As the home values have been incresing in Sacramento throughout 2012, many homeowners are finding themselves no longer under water. This is slowing helping the market with equity sellers and move up buyers. The inventory is greatly needed in the lower price range and as values continue to inch up, more owners will slowly become sellers. Here's a recent article from the Sac Bee.
Sacramento's uptick in housing aids underwater owners
In the past six months, however, rising priceshave substantially reduced negative equity in the region, real estate tracking firm Zillow said in a recent report.
Today, nearly 5,000 underwater homeowners are nearing the point where their home valuesexceed their loan balances.
If prices continue to rise next year, as Zillow and others predict, an increasing number of area residents will be able to sell their homes without harming their credit scores through short sales, in which lenders take less than what is owed.
Some have already taken advantage of their newfound freedom.
"It was a miracle from God," said Leisha Aitken, who cleared her loan, paid her real estate agent and walked away with money to rent an apartment after she sold her 2,100-square-foot home in Folsom's Empire Ranch in September.
Aitken, a pharmacist, found herself out of work earlier this year and struggled with her $2,800 monthly mortgage payment. She was sure she would have to do a short sale and put a major strike on her credit rating.
Then she met with [her real estate agent]. The two decided to test the fast-changing market and push the asking price above $400,000 – enough to pay off Aitken's $373,000 loan balance and cover commissions and moving expenses. The house sold quickly for $400,000, or about $191 a square foot, higher than comparable sales in recent months.
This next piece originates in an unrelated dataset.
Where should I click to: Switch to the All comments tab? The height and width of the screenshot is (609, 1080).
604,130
"[My agent] said if I had called her a couple of months earlier, I would have had to do a short sale," said Aitken, who has a new job and is hoping to buy a condominium. "It was a good feeling to sell that house and get out. I never want another mortgage payment like that again."
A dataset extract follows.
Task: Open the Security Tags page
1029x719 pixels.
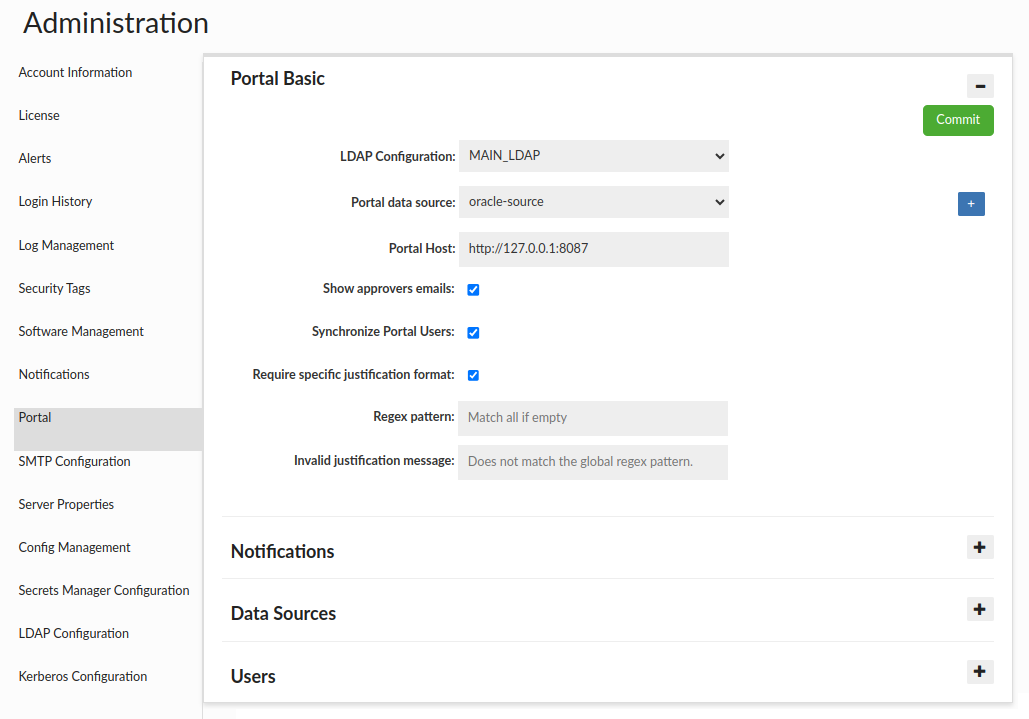Action: (x=54, y=289)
A major factor in Aitken's favor was that she never sank too far underwater on her home loan. Even at the bottom of the market in January she owed only about 10 percent more than her home was worth. Thousands of others are in similar situations.
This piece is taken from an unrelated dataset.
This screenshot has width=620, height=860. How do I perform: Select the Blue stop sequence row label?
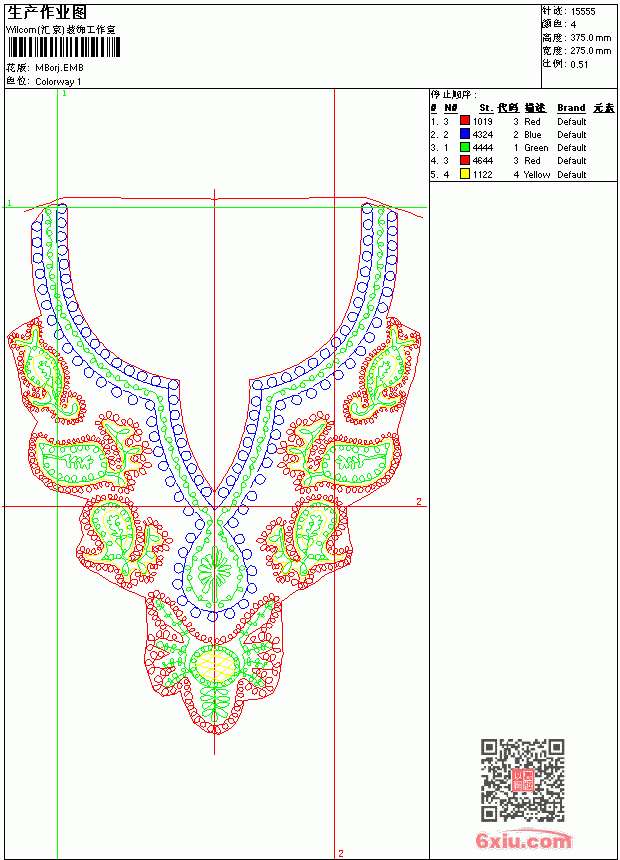pyautogui.click(x=532, y=134)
Almost half of area homeowners – nearly 168,000 households – remain upside-down on their mortgages to varying degrees. The total amount of negative equity in the Sacramento region is nearly $17 billion, according to Zillow.
Some homeowners are much closer to breaking the surface than others. About 53,000 homeowners across the region are underwater by 20 percent or less, Zillow estimates. About 9,000 owe less than 10 percent more than their homes are worth. And about half that number, 4,770, owe less than 5 percent more than their homes' value.
That last group is "extremely close to being in positive equity territory," said Zillow spokeswoman Camille Salama.
The Seattle-based firm, among the more conservative of forecasters, predicts home prices in the Sacramento region will increase by about 6 percent through the third quarter of 2013.
"As home values continue to rise in the Sacramento area there will be homeowners who will switch from being underwater to above water," said Svenja Gudell, Zillow senior economist.
When that happens, she said, a larger number of traditional home sales could come on the market.
In recent years, foreclosures and short sales have made up the bulk of the market, and investors have been the major buyers. Having families buy and sell homes in the traditional manner would help restore a sense of normalcy to the market, she said.
And those who have positive equity will start spending again on home upgrades, she said. "It has to do with confidence and seeing return on investment," she said.
Economist Jeffrey Michael, director of the University of the Pacific's Business Forecasting Center in Stockton, said he agrees that "the prospect of those folks (who are only slightly underwater) getting above water in the next year or two is pretty good." But he said he was skeptical they would help drive the housing market with new purchases.
Those who are newly above water will "be able to sell their house," he said, but they "won't have a ton of equity." Only those who can bring other sources of cash to the table can buy another house, he said.
Local real estate professionals take a more optimistic view.
[The] president of Lyon Real Estate said he thinks there is pent-up demand from people who have been in their homes for years and need more room to accommodate growing families or less room because their children have grown up.
Many will be eager to sell, and even if they can manage only a small down payment, will look to take advantage of today's low prices and interest rates.
"You know there are some people itching to move up, down or sideways," he said. "When they can do it, they will."